I think Andrew would have had the pullies as well which would have saved a bit of time.

Thanks for showing us the build.
 
I finally had the balls to turn her on today. She started right up with no difficulties at all. After about a minute of chugging along, the engine would pulse up and down from 600 to about a 1800 every10 seconds. It was the ECU for sure, as unpluging the MAF stopped it right away.
I then reset the ECU, filled her up with more coolant, then restarted her and she actually had a pretty normal idle. Unfortunetely I could not get any good readings from the wideband, maybe when I put the exhaust pipes back on it will read normal.
I reved it up a few times up to about 3500 and I could definetely hear a little whine going on. I hope to have some time 2morrow to fit the exhaust back on. It sounded like a 390 '68 mustang. It backfired when I reved her up quickly. Fuel pressure was at stock spec. and my darn electronic boost gauge is on the fritz, so no good readings there either.
I am using NGK cheapy plugs with a .035 gap. I research and found out that I would do well with them. What do you guys think?????
I will definetely have more 2morrow. Good night guys!!!!
 
Sweet! I'm glad she's running and you are on your way to taking a test drive. Let's hope all the stock stuff works out for you. Get in 80 easy miles and hopefully the ECU will learn how to adapt to the changes...
 
I am in the process of putting the exhaust back and rewiring my boost gauge which still does not work. I have to put some RTV gasket on the thermistat pipe because I saw a future leak.
No check engine light thus far, just the ECU struggling with the transplant. It did not overheat and the timing was just right...I will just keep my faith and hope for the best.
BTW...Here is a picture of my gated shifter in a first generation LS400..
 
I have everything up and running pretty much as it should. I finally got the boost gauge working and I have found out that as soon as the bypass valve shuts close and the blower starts making boost it just bogs down. I can hear ther blower getting that whine, but it just bogs down, the wideband starts working its way to around 13.0 but then just goes all the way back to (air) ---.
My plugs are NGK coppers gapped at .035
Stock wires, stock intake, all ignition parts were in good shape and resistance.
The blower will need to be rebuilt, but should not be the culprit. Belt slip may cause this, however I have the same setup as so many others and my tensioner does shake a little but marks right where it should.

What do you think????
 
Fuel? I see you have a fuel regulator fitted does this bypass the oem regulator?

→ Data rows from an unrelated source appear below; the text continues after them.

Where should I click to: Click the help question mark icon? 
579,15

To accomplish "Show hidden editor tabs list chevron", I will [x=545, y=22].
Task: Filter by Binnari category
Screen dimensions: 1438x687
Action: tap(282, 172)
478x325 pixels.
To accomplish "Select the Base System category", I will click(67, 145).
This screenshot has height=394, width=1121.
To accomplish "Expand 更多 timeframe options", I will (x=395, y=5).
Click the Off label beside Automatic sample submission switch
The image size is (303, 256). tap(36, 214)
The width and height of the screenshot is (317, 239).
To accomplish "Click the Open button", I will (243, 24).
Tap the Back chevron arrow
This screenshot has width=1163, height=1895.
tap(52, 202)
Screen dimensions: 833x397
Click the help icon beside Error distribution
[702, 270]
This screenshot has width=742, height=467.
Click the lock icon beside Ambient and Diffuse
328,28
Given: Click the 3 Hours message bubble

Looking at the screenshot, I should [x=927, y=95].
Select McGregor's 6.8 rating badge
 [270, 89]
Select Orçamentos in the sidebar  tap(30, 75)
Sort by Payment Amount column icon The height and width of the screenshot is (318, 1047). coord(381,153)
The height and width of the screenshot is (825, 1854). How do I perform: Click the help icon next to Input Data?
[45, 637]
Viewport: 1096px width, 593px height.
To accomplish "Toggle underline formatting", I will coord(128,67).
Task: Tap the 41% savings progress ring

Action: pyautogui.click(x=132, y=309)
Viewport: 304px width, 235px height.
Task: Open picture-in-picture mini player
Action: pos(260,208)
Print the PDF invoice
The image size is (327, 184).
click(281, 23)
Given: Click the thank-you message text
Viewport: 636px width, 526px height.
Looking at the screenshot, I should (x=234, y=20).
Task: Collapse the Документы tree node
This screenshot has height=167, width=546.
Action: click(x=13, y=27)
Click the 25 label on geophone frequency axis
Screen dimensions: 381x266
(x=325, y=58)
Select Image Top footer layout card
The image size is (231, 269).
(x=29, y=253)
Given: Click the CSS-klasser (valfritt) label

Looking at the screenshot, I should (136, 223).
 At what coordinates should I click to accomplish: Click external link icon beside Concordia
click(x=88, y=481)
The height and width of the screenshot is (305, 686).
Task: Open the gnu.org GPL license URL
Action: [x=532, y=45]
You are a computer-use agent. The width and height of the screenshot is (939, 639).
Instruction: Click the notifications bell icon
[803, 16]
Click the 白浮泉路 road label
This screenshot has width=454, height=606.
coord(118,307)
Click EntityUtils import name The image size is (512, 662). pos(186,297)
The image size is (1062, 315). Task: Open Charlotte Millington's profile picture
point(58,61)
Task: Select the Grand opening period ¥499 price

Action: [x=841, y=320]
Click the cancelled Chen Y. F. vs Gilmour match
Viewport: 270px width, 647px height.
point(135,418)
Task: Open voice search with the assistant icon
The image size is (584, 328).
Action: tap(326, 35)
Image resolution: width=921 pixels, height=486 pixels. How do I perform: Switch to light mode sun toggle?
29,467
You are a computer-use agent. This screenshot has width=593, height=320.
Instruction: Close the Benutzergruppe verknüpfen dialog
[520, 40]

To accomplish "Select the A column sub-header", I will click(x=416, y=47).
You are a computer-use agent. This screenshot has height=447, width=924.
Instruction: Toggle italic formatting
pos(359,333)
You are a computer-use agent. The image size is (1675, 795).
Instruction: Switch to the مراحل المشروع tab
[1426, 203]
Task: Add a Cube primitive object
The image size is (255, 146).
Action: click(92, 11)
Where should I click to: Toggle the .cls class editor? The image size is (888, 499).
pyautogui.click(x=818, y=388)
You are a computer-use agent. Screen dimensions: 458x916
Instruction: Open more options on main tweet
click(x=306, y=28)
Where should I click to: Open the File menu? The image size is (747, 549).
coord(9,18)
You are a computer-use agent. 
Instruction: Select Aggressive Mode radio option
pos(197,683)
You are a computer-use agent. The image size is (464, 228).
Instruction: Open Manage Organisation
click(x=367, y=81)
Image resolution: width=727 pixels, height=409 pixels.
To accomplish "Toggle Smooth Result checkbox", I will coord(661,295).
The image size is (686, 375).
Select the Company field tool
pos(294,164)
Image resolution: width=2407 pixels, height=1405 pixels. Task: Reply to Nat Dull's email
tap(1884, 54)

Maybe it's sucking too much air for the AFM / ECU to cope with.
What boost are you reading?

Your getting close it must be something simple.
 
I have a bone stock setup other then the blower. 6 lbs pulley.
AEM wideband.
No obvious knocking. Only a hint of white steam from tail pipes, I have changed the valve on the power steering already FYI.
The OEM regulator is still there but does not do anything since I have the Aeromotive working after it. Where should my fuel pressure be at idle and at boost???? Are the plugs OK at .035???
 
So,

How does your engine/ECU know when you have boost? I know people run M90 without any type of fuel management. I think you need a FMU or something similar. Looks like you have a 1995 and newer LS400. Aeromotive is 1:1 FPR.